**EXERCISE PROMPT**: Take the line with "At what coordinates should I click to accomplish: Mark" and every line after it in the data. Transcribe them exactly, through the last.

[Entries taken from a collection]

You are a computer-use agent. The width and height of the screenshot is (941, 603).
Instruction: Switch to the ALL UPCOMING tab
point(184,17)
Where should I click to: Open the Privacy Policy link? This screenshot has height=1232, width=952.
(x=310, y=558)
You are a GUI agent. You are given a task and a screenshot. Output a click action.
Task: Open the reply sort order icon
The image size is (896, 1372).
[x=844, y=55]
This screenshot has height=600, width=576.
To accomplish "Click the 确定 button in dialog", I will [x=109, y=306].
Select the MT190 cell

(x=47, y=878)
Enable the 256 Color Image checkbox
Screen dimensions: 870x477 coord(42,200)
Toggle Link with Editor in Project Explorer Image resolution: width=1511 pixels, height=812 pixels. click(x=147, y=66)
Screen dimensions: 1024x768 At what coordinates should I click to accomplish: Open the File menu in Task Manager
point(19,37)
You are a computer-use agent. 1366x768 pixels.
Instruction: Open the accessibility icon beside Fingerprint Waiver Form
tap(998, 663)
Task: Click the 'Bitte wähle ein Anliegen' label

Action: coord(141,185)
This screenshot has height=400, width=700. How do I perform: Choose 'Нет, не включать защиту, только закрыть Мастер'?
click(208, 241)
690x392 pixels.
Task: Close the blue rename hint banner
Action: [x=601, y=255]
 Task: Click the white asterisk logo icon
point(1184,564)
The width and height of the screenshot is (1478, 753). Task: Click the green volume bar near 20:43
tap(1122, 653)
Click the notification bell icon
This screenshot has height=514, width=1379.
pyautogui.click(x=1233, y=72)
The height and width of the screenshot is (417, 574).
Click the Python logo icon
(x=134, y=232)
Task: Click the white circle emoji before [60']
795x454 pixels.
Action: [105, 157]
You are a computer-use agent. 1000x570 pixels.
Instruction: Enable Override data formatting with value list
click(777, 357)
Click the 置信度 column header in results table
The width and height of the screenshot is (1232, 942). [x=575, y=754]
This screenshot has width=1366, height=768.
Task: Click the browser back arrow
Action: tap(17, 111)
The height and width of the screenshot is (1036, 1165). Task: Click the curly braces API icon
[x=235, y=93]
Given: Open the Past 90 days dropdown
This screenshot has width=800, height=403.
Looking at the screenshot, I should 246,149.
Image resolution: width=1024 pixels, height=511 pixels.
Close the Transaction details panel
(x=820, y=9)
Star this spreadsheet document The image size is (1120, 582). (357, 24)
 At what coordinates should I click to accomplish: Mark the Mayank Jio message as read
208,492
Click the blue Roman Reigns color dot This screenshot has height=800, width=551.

**RESPONSE**:
 At what coordinates should I click to accomplish: Mark the Mayank Jio message as read
208,492
Click the blue Roman Reigns color dot This screenshot has height=800, width=551.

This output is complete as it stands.